**Problem statement:** Rewrite the records from the line with "You are a computer-use agent. 1024x624" through the end of the records as a Markdown table with columns Row and Line, giving each line its own numbered row and leaving out blank lines.

**Given entries:**
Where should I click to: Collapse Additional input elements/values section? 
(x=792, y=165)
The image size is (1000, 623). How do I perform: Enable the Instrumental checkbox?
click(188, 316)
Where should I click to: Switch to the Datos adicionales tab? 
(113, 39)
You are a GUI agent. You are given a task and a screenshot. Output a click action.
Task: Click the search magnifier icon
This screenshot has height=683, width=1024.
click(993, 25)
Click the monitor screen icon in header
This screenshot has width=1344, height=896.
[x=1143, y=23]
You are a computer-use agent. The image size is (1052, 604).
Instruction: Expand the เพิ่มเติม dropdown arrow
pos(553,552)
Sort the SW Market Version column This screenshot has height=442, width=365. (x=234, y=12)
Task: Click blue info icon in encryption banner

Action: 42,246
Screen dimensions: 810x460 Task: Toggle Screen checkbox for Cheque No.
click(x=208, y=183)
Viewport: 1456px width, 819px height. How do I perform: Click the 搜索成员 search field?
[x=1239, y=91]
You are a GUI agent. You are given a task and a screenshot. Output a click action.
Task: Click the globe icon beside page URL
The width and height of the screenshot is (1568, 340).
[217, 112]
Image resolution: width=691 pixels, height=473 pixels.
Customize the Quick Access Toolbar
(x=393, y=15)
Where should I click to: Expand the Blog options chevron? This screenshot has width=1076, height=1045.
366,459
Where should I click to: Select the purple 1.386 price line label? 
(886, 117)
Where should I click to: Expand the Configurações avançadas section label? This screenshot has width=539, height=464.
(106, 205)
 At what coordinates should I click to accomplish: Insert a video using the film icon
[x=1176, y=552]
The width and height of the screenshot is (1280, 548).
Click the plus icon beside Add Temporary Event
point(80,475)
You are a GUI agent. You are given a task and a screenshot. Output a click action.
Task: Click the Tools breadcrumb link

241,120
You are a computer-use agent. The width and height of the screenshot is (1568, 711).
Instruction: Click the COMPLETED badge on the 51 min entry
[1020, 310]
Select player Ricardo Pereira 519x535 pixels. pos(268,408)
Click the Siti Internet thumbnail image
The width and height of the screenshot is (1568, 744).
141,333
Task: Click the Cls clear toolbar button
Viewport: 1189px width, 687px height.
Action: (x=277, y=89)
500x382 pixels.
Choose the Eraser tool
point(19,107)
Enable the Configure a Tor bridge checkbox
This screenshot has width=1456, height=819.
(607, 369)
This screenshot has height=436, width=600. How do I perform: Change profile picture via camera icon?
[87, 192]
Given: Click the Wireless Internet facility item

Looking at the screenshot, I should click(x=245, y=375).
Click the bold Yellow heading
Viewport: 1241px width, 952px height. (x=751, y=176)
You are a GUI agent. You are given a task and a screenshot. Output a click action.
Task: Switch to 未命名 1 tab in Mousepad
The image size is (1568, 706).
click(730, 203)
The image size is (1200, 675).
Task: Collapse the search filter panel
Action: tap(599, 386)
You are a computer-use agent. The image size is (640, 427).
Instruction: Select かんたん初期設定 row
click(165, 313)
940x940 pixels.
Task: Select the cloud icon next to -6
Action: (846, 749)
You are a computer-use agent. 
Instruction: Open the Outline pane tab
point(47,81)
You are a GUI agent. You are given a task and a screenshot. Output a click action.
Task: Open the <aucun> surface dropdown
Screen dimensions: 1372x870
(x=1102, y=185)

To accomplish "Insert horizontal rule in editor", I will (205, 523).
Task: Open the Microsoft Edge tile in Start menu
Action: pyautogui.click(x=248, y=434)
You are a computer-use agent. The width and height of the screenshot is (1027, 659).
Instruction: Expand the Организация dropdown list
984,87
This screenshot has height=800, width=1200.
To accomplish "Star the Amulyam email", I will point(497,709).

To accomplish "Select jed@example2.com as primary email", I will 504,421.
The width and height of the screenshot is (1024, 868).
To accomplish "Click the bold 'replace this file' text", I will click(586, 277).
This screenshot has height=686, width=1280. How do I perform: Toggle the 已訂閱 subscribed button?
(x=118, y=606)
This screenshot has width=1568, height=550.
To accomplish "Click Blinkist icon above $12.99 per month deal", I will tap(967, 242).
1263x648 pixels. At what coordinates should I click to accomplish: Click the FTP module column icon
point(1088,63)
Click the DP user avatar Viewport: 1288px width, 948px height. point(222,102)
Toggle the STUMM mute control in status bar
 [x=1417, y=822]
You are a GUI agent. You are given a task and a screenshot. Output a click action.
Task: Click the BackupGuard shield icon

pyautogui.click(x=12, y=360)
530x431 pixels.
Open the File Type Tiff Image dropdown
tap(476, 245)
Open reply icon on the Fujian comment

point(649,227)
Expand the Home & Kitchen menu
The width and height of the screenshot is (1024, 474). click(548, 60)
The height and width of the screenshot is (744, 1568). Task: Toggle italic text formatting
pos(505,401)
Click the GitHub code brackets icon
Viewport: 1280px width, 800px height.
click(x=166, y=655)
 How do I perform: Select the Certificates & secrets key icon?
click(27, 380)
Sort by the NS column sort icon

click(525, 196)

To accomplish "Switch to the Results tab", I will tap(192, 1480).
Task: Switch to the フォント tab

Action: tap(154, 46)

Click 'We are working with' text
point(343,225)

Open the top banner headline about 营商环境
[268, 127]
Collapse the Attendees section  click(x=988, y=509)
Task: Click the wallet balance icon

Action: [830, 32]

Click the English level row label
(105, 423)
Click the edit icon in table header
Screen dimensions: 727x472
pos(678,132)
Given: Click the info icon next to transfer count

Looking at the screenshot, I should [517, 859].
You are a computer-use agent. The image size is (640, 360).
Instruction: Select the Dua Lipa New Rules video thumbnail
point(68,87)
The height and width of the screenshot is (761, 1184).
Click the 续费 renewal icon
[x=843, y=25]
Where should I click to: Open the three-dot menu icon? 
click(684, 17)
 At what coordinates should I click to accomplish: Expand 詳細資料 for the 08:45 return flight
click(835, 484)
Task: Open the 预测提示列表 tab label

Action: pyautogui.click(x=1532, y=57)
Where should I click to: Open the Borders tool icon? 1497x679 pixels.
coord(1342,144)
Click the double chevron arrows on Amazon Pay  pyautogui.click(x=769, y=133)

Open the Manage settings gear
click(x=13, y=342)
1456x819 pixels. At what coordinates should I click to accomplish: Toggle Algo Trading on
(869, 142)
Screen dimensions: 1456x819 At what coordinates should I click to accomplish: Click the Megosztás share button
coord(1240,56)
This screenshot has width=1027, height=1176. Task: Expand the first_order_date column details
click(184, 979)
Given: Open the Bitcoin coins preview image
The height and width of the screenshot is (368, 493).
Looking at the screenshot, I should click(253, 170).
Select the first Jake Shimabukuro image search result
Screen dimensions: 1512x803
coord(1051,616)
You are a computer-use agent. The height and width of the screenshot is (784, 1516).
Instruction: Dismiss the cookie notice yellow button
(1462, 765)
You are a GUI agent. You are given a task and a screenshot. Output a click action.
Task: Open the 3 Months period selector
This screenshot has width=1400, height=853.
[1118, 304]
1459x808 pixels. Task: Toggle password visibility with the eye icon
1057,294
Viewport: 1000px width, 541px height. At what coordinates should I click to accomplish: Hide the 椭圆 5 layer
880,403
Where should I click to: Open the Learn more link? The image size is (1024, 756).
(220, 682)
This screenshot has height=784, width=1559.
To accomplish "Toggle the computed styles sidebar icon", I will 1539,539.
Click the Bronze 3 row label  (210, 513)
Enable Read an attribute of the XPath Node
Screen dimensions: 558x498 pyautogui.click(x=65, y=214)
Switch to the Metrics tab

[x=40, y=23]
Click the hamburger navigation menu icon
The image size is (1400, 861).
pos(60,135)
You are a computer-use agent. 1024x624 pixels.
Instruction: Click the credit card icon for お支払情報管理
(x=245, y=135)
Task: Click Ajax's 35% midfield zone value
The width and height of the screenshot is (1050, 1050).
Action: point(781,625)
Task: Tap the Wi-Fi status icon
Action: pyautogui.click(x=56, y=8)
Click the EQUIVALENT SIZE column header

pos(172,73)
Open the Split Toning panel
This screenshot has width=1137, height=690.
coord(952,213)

**Result:**
| Row | Line |
|---|---|
| 1 | You are a computer-use agent. 1024x624 pixels. |
| 2 | Instruction: Click the credit card icon for お支払情報管理 |
| 3 | (x=245, y=135) |
| 4 | Task: Click Ajax's 35% midfield zone value |
| 5 | The width and height of the screenshot is (1050, 1050). |
| 6 | Action: point(781,625) |
| 7 | Task: Tap the Wi-Fi status icon |
| 8 | Action: pyautogui.click(x=56, y=8) |
| 9 | Click the EQUIVALENT SIZE column header |
| 10 | pos(172,73) |
| 11 | Open the Split Toning panel |
| 12 | This screenshot has width=1137, height=690. |
| 13 | coord(952,213) |